_Dataset content:_
══════
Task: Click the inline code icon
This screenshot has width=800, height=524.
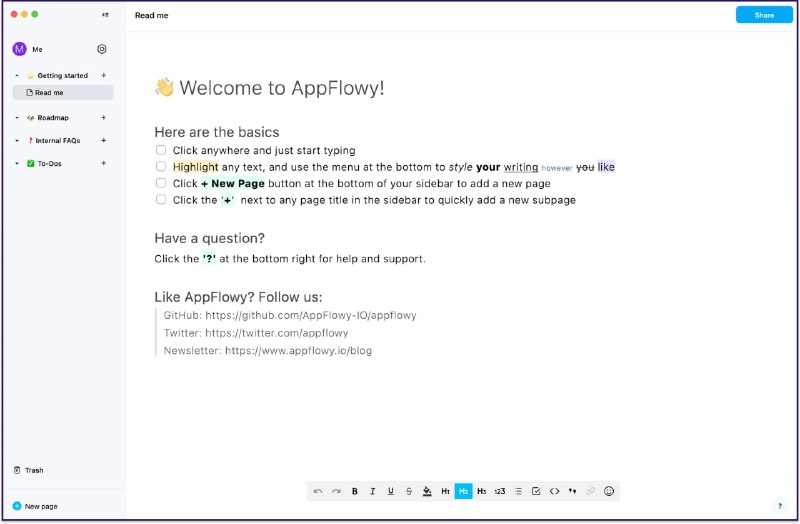Action: [x=554, y=491]
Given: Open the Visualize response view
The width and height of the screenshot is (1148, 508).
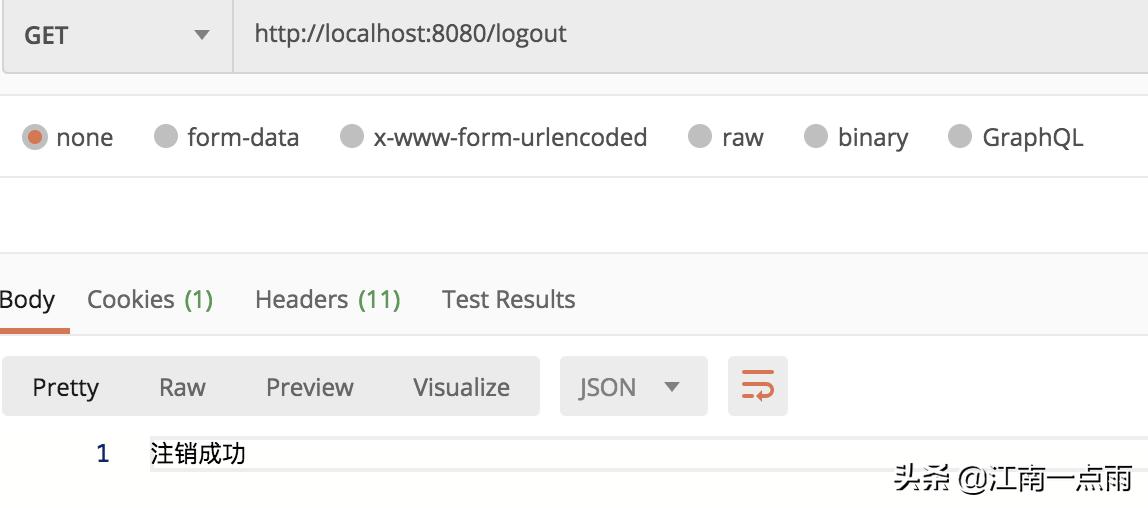Looking at the screenshot, I should [461, 386].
══════
_The task:_ Transcribe every line in the entries above, taking out only the images.

_Response to the task:_
Task: Click the inline code icon
This screenshot has width=800, height=524.
Action: [x=554, y=491]
Given: Open the Visualize response view
The width and height of the screenshot is (1148, 508).
Looking at the screenshot, I should [461, 386].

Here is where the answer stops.